Abstract 

Understanding how humans perceive the likability of high-dimensional “objects” such as faces is an important problem in both cognitive science and AI/ML. Existing models generally assume these preferences to be fixed. However, psychologists have found human assessment of facial attractiveness to be context-dependent. Specifically, the classical Beauty-in-Averageness (BiA) effect, whereby a blended face is judged to be more attractive than the originals, is significantly diminished or reversed when the original faces are recognizable, or when the blend is mixedrace/mixed-gender and the attractiveness judgment is preceded by a race/gender categorization, respectively. This "Ugliness-in-Averageness" (UiA) effect has previously been explained via a qualitative disfluency account, which posits that the negative affect associated with the difficult race or gender categorization is inadvertently interpreted by the brain as a dislike for the face itself.
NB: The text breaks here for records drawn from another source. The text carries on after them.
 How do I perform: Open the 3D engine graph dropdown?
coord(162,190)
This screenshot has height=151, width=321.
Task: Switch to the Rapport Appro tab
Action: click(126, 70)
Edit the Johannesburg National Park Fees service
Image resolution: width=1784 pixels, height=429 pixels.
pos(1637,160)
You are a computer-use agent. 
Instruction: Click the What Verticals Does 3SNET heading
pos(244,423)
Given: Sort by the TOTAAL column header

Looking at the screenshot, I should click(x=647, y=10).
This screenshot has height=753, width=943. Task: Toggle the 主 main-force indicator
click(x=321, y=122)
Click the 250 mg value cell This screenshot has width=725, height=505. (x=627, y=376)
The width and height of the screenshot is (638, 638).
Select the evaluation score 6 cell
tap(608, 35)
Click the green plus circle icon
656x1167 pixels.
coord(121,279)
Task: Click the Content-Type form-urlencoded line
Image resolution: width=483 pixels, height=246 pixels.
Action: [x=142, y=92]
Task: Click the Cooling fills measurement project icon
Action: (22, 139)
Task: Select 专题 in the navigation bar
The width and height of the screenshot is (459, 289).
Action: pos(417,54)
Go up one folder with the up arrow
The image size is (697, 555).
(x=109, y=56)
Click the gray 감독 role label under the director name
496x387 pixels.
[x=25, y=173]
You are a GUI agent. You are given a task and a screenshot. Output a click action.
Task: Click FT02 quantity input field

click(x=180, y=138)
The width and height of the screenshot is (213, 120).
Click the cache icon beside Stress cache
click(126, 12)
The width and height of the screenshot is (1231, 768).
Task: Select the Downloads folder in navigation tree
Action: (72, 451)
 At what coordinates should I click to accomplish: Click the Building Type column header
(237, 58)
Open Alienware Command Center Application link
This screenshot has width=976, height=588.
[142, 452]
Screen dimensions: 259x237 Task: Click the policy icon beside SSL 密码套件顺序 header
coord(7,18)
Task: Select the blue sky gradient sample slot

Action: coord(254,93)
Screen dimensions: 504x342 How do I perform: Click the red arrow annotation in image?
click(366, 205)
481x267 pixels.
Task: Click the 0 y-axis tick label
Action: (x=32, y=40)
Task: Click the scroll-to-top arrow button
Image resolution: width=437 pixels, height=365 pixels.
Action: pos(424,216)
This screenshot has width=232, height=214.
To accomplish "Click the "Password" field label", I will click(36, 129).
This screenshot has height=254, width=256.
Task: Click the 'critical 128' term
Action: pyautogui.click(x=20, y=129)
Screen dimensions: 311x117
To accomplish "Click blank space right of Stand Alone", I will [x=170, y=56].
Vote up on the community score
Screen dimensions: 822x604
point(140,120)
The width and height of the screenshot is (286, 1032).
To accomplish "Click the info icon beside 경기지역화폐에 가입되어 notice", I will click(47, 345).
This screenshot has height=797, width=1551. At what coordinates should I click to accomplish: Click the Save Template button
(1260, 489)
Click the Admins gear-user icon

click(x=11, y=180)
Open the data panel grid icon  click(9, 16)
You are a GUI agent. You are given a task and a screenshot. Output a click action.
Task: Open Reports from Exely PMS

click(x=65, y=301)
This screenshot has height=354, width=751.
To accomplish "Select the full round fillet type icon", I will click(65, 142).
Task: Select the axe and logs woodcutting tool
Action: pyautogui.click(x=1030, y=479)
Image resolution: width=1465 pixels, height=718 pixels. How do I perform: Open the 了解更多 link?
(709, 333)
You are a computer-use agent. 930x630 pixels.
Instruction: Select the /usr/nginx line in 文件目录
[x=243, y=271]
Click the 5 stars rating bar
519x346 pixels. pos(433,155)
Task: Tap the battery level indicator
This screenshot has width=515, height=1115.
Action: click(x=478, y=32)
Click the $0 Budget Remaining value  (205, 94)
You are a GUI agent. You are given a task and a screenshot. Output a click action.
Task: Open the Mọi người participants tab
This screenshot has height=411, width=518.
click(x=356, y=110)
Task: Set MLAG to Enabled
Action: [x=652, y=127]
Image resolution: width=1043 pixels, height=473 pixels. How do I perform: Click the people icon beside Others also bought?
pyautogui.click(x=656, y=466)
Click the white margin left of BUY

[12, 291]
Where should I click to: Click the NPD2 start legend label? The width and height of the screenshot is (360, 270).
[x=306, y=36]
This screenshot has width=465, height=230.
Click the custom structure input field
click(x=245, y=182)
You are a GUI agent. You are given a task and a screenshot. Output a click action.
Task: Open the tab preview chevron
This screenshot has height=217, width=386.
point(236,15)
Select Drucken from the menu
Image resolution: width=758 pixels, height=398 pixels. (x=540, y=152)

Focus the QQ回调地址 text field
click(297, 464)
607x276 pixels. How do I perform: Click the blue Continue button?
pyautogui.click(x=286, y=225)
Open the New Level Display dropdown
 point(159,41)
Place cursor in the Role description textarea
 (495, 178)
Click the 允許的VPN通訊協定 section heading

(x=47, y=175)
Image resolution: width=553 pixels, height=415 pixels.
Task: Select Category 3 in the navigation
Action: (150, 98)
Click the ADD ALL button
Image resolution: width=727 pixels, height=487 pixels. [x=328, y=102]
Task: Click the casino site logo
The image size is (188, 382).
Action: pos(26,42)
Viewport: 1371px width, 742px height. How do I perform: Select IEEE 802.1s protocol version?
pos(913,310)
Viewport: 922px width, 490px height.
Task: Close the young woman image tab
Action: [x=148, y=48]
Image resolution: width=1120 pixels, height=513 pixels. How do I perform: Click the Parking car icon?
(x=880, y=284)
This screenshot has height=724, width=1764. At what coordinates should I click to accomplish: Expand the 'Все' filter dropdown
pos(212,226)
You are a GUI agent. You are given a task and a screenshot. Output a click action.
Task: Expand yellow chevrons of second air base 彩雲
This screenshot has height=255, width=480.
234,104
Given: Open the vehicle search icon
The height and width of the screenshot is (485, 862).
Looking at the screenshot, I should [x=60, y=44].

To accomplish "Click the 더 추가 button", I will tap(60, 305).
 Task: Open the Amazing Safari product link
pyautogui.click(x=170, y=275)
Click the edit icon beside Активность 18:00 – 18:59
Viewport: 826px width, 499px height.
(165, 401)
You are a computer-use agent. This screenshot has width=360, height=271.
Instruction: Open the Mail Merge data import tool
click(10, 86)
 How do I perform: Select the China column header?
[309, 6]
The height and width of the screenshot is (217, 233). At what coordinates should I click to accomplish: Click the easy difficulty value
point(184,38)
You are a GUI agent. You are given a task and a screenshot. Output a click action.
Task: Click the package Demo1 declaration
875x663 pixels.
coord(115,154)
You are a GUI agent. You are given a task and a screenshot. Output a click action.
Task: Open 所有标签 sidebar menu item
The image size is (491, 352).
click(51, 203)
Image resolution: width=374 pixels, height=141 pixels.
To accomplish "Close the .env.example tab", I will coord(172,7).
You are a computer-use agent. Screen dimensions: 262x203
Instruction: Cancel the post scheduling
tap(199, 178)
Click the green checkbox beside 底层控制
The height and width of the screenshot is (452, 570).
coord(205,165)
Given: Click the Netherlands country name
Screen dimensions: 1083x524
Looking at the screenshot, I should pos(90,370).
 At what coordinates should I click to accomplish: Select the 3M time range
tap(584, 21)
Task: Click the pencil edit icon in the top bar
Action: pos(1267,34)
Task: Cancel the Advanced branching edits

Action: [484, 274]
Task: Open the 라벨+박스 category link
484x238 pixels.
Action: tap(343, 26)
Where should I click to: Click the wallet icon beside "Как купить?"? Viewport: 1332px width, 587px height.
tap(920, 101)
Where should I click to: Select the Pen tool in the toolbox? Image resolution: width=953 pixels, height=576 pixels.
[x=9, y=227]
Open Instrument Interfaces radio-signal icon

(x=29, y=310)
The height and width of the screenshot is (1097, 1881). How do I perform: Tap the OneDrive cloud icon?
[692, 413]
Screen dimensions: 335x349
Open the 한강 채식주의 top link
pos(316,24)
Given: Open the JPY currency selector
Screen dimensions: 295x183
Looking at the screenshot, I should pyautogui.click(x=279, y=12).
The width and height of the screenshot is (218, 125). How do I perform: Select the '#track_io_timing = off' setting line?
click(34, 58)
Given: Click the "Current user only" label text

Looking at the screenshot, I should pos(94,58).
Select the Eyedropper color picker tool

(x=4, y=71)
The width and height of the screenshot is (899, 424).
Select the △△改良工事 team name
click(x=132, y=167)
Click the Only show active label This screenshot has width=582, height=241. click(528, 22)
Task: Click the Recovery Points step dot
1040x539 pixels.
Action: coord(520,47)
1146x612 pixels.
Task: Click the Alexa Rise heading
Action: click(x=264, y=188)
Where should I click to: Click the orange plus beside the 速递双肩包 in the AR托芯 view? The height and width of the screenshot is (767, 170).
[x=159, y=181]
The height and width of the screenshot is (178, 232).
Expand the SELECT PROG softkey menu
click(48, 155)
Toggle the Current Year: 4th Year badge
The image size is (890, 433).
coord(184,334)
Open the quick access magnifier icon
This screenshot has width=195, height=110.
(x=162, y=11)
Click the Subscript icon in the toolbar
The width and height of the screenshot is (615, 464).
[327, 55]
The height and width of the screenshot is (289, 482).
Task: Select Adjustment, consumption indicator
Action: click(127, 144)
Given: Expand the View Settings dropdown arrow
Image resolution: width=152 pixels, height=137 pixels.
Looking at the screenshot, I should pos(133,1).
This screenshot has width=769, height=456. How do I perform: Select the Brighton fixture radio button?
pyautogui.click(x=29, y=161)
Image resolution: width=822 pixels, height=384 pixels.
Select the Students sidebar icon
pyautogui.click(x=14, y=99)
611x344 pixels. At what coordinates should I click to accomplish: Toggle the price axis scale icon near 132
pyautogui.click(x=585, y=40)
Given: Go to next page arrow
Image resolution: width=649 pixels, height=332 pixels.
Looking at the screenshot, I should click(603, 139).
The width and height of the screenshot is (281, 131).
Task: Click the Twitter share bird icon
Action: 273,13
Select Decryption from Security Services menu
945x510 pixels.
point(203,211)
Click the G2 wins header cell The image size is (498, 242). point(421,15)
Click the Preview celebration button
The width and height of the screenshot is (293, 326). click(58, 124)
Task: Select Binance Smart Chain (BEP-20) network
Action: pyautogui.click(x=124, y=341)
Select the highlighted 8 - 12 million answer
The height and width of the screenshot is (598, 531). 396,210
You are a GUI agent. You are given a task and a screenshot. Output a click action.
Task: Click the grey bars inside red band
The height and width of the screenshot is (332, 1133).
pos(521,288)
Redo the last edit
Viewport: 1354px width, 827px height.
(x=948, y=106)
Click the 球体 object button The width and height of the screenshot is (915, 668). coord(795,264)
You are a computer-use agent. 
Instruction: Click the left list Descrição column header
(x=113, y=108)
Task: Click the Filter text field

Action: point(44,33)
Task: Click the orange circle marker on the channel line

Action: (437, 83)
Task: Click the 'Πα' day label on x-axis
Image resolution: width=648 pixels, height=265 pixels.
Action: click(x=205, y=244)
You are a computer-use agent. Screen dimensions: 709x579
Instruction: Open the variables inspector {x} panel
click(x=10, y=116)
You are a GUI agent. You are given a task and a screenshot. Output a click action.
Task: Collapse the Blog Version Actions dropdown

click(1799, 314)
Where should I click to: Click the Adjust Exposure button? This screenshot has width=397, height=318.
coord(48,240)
In contrast, we hypothesize that human preference for an object is increased when it incurs lower encoding cost, in particular when its perceived statistical typicality is high, in consonance with Barlow’s seminal “efficient coding hypothesis.” This statistical coding cost account explains both BiA, where facial blends generally have higher likelihood than “parent faces”, and UiA, when the preceding context or task restricts face representation to a task-relevant subset of features, thus redefining statistical typicality and encoding cost within that subspace. We use simulations to show that our model provides a parsimonious, statistically grounded, and quantitative account of both BiA and UiA. We validate our model using experimental data from a gender categorization task. We also propose a novel experiment, based on model predictions, that will be able to arbitrate between the disfluency account and our statistical coding cost account of attractiveness.